After putting itself at the helm since May, the council is in no hurry to find new managers for the Gala. Indeed, Mr Shearsmith suggests one option is that the council will continue running it, although presumably the reason why the Entertainment Team was brought in in the first place was that the council felt it lacked the expertise to manage a theatre.
"Clearly, we don't want a repeat of the Entertainment Team - we want to make sure that whoever we appoint this time will get it right," he says.
He says some companies have expressed an interest in running the Gala since the Entertainment Team's demise, although it's instructive that when the job of managing the £14m venue was first advertised Europe-wide, only two companies applied.
But now those villains are out of the way, the Gala has been doing rather better, he says. One of the changes is that visiting theatre companies are invited on the basis that they will take a share of the box office, instead of being paid a flat fee. He says this requires them to have faith in their productions, although cynics might suggest it shows that the Gala doesn't have faith in its programming.
If the council is to take charge permanently, this raises the question of who is going to pay for it, should it continue to make a loss. Mr Shearsmith says this year the shortfall will be made up by a contingency fund, but admits that council taxpayers will ultimately have to contribute. He promises that the sums involved will be neither "outrageous", nor "unacceptable", but it's still a burden many of those taxpayers were not anticipating.

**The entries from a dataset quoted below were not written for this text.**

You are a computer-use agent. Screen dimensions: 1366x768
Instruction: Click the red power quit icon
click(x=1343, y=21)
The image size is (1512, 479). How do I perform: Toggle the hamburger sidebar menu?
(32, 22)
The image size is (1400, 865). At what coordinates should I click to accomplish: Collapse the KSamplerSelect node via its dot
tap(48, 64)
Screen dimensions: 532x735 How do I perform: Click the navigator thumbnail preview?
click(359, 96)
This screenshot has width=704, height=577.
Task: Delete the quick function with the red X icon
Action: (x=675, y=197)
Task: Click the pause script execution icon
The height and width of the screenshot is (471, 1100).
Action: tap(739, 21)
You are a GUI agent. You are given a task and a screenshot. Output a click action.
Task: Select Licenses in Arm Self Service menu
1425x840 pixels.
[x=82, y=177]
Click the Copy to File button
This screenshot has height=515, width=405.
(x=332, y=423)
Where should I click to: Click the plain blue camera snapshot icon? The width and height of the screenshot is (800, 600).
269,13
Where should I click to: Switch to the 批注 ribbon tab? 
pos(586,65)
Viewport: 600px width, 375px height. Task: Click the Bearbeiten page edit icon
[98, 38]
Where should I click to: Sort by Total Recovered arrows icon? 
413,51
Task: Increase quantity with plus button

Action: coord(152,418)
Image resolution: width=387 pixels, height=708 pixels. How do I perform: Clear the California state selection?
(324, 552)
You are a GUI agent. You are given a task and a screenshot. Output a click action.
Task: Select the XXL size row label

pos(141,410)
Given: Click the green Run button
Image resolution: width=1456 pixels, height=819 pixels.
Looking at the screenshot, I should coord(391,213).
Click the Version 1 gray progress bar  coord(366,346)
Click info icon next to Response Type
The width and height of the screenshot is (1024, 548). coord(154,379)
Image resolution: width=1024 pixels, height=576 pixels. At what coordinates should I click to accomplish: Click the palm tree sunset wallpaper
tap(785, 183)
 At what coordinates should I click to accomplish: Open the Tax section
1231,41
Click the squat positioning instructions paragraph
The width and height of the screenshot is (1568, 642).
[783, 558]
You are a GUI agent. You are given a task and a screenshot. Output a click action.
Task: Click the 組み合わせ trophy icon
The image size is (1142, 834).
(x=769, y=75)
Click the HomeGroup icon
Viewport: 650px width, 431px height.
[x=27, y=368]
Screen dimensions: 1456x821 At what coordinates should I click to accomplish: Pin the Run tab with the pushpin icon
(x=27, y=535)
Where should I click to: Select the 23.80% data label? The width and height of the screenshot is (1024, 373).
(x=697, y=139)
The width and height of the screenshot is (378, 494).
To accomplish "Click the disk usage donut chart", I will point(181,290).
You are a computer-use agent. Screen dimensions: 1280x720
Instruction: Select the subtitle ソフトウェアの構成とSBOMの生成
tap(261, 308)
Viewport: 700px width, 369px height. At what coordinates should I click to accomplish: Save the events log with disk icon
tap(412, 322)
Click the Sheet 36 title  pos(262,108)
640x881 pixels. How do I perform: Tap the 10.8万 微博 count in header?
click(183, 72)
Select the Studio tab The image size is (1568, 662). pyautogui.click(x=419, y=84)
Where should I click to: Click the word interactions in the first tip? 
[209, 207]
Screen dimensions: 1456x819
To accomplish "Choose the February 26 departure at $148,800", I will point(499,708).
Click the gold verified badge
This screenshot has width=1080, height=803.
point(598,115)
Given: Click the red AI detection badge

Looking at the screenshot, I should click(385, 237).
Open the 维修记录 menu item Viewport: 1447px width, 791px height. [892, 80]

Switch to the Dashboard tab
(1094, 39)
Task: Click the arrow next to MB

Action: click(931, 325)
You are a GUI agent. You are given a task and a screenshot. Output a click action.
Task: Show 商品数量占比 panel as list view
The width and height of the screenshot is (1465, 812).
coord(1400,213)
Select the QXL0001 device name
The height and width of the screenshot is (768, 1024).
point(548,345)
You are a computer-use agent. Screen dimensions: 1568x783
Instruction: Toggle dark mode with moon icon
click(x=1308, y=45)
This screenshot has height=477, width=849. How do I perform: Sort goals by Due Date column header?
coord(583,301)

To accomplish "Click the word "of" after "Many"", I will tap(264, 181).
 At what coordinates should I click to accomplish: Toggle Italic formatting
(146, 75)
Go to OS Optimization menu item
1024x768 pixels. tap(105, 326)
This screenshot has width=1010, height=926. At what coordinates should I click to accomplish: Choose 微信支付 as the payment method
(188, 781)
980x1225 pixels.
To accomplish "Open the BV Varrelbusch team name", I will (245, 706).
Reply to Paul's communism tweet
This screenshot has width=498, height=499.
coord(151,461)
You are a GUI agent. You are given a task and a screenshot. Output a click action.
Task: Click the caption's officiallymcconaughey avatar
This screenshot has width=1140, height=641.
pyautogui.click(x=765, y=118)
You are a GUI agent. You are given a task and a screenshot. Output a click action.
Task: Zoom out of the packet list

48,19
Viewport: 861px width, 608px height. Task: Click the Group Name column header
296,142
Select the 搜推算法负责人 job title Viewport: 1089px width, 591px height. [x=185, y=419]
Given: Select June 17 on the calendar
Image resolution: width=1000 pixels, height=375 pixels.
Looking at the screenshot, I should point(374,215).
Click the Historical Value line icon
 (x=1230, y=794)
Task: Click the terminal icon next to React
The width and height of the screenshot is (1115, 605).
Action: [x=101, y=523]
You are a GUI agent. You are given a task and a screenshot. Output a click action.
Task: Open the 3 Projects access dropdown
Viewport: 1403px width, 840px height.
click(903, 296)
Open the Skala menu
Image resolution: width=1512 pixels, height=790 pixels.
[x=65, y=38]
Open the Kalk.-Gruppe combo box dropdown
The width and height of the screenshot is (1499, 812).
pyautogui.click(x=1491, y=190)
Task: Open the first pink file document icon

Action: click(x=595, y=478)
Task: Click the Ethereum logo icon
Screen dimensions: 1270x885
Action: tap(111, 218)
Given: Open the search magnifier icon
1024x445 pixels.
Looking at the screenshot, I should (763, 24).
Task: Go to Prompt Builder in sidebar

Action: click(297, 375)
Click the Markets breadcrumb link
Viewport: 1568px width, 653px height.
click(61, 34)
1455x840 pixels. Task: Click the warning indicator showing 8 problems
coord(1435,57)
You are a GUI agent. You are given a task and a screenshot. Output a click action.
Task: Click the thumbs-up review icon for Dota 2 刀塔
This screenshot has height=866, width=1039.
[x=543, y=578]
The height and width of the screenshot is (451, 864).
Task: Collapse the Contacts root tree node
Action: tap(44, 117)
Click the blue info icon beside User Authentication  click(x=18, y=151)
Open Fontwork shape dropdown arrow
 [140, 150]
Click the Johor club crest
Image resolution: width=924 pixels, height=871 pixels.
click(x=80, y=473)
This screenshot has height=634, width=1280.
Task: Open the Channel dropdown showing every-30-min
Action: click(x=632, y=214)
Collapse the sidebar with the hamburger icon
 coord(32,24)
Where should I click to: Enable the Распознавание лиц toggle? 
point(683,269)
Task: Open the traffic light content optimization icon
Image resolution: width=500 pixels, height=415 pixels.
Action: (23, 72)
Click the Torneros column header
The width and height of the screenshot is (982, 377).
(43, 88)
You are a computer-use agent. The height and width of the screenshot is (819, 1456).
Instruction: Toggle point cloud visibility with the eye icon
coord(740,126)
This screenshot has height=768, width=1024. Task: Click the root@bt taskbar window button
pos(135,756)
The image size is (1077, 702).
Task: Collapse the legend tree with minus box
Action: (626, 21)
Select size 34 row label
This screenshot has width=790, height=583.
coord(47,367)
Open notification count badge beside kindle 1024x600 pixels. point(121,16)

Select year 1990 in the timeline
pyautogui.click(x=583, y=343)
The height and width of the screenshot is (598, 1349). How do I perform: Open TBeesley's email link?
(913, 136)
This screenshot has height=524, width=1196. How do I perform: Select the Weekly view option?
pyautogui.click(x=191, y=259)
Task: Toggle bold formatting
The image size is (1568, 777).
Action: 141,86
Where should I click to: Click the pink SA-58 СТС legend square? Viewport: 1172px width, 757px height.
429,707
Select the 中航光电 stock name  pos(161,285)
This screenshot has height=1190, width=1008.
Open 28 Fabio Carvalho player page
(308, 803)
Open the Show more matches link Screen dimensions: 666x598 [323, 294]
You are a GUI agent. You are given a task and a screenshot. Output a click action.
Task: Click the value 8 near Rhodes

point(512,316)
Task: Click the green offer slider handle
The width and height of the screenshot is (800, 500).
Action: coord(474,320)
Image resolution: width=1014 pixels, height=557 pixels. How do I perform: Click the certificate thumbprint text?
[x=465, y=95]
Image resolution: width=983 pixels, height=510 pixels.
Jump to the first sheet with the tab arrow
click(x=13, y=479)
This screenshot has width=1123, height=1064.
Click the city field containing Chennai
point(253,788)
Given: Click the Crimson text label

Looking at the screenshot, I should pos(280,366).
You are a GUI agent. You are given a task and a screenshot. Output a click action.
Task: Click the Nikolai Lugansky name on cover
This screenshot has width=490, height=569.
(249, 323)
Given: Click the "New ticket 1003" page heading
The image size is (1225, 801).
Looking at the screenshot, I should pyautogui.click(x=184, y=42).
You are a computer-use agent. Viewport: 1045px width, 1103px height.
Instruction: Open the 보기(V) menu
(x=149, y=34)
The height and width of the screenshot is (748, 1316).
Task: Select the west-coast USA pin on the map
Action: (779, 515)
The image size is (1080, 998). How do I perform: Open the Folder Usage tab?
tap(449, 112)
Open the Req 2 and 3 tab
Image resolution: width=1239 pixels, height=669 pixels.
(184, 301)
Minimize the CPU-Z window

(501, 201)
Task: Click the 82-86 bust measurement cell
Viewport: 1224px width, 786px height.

But some comfort can be had in the Gala's thrifty approach to marketing. Not for them expensive radio adverts, or posters around the city advertising the theatre's wares to its local audience. Instead, councillors have been asked to put up posters in post offices and village halls.
He hopes that publicity will also help invigorate the Gala's giant screen cinema. While admitting that the reaction to its specially-commissioned historical film, The Sacred Journey, has been "disappointing" - indeed it regularly plays to an empty auditorium - he is remarkably confident of attracting coach parties to see it.
The giant screen, heralded last year as a major plus for the Gala, now seems to have become something of a millstone, the problem being that only a handful of films are available in that format. Once you've done Beauty and the Beast and the Lion King, you kind of run out of things to see. Mr Shearsmith says they plan to convert the projector to show mainstream films within two months. Funnily enough, when the Gala opened a year ago, it was going to be showing standard sized films "within a few months". Now Durham's only other cinema has closed, at least there should be a market for films.
But at least the council is trying to make a go of the Gala, although with a £14m investment at stake it would have been a brave move indeed to close it down. For now, however, it's too soon to say if it will go back to its original name, and drop the "troubled". It was F Scott Fitzgerald who said there are no second acts in American lives. Whether that applies to theatres is yet to be seen.